Because of its unique value-validity property as well as other necessary properties, the asymmetric δ(Y|X) and the symmetric δ(X, Y) are designed to provide true and valid representations of the association attribute. Thus, values of this measure can be used to make reliable and meaningful interpretations, comparisons, and conclusions about the extent or strength of association and about various comparisons. In order for the interpretation of the extent or strength of an association to be consistent, the following guideline is offered as verbal descriptions:

$$\begin{aligned} 0 & \le A \le 0.20{:}\,{\text{Very}}\,{\text{low }} \\ 0.20 & < A \le 0.40{:}\,{\text{Low}} \\ 0.40 & < A \le 0.60{:}\,{\text{Moderate}} \\ 0.60 & < A \le 0.80{:}\,{\text{High}} \\ 0.80 & < A \le 1.00{:}\,{\text{Very}}\,{\text{high}}. \\ \end{aligned}$$

As with any measure that summarizes results into a single number, the new δ may, of course, be supplemented by more extensive analyses. However, there may be any number of real situations in which summary information as provided by δ can be interesting and useful. The results from the meta-analysis of lung cancer discussed above is one such example, showing a clear, although rather low, degree of association (dependence) between treatment (surgery, radiation) and medical outcome (survival, death). This causal relationship tended to favor surgery over radiation and increasingly so with time. Specifically, the greatest relative increase in δ(Y|X) at 130% occurred from year 1 to year 3 after treatment as compared to about 22% from year 3 to 5. Because of the properties of δ, including the value-validity property, such relative comparisons can be expected to provide true representations of the association characteristic and not simply such changes in a measure itself.

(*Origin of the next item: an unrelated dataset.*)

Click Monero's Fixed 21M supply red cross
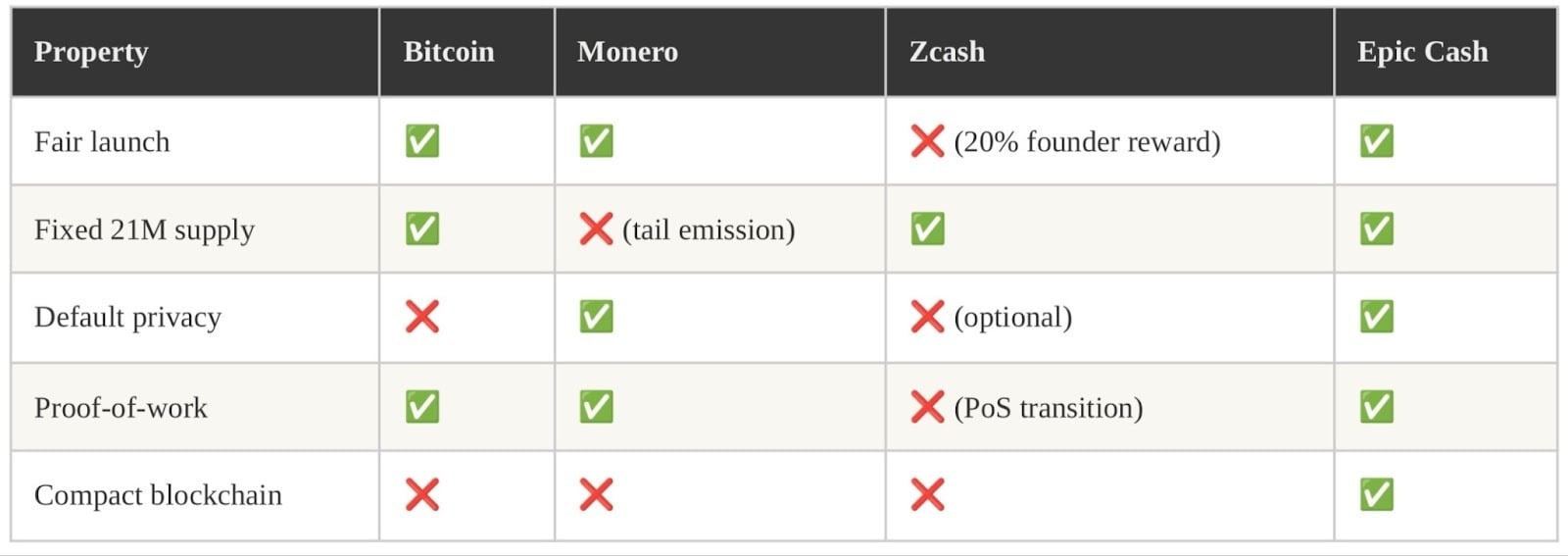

Such medical information would certainly be of considerable help when making important decisions by both medical providers and patients. As other real and diverse examples of the potential utility of an association measure such as δ, consider the data relating different types of office work involving VDU screens (explanatory variable X) and eyestrain (response variable Y) reported by Lloyd [19], pp. 131–132]. Those data show that δ(Y|X) = 0.85, which can be interpreted as a "very high" degree of association and as a potentially serious problem. By comparison, the λ(Y|X) = 0 as an entirely unreasonable and misleading result.

As an example of particular interest to political scientists, Reynolds [24], pp. 1–2] reported data on party identification X (democrat, republican. independent) and vote Y (democrat, republican). When the value of δ(Y|X) is computed from those data, a "high" degree of association is established as δ(Y|X) = 0.62. As a comparison, the τ(Y|X) defined in Table 1, which lacks the value-validity property, shows a misleadingly low value of τ(Y|X) = 0.38. In an example given by Tang et al. [27], p. 61] relating gender (X) to different levels of depression (Y), the result δ(Y|X) = 0.15 indicates a very low association, but females tended to have more severe depression than males. However, λ(Y|X) and τ(Y|X) provide the even lower values of 0 and 0.02, respectively.

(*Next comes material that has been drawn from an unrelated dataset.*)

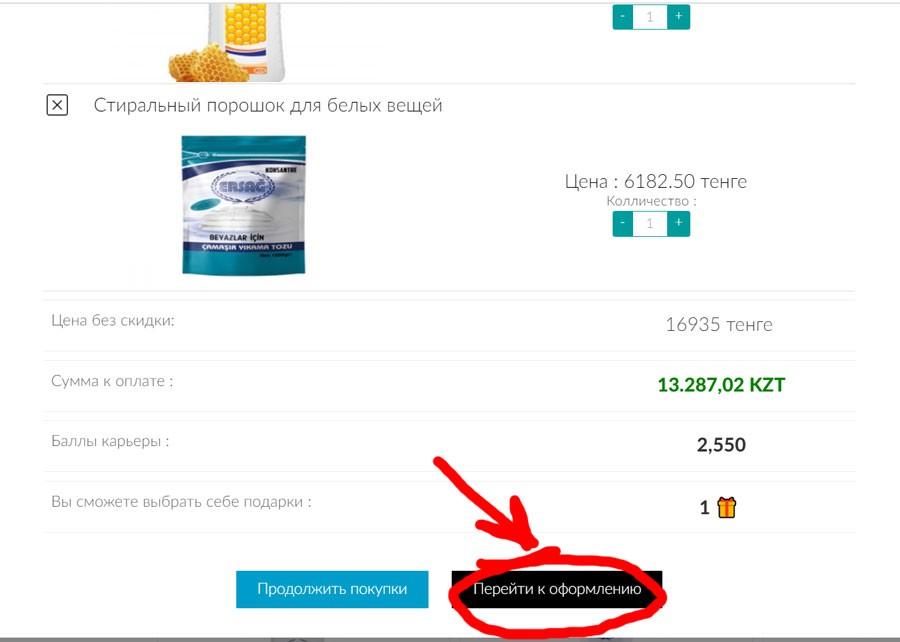
Task: Click the gift box icon
Action: [726, 507]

In conclusion, the new association measure δ, whether in asymmetric or symmetric form, would seem to meet all of the requirements expected of a good association measure. It has an intuitively appealing interpretation in terms of normalized Euclidean distances between joint probability distributions. In addition to sharing the appropriate properties with other measures, it has the important value-validity property. Consequently, there would appear to be no particular reason why δ should not become the measure of choice for the association between nominal categorical variables.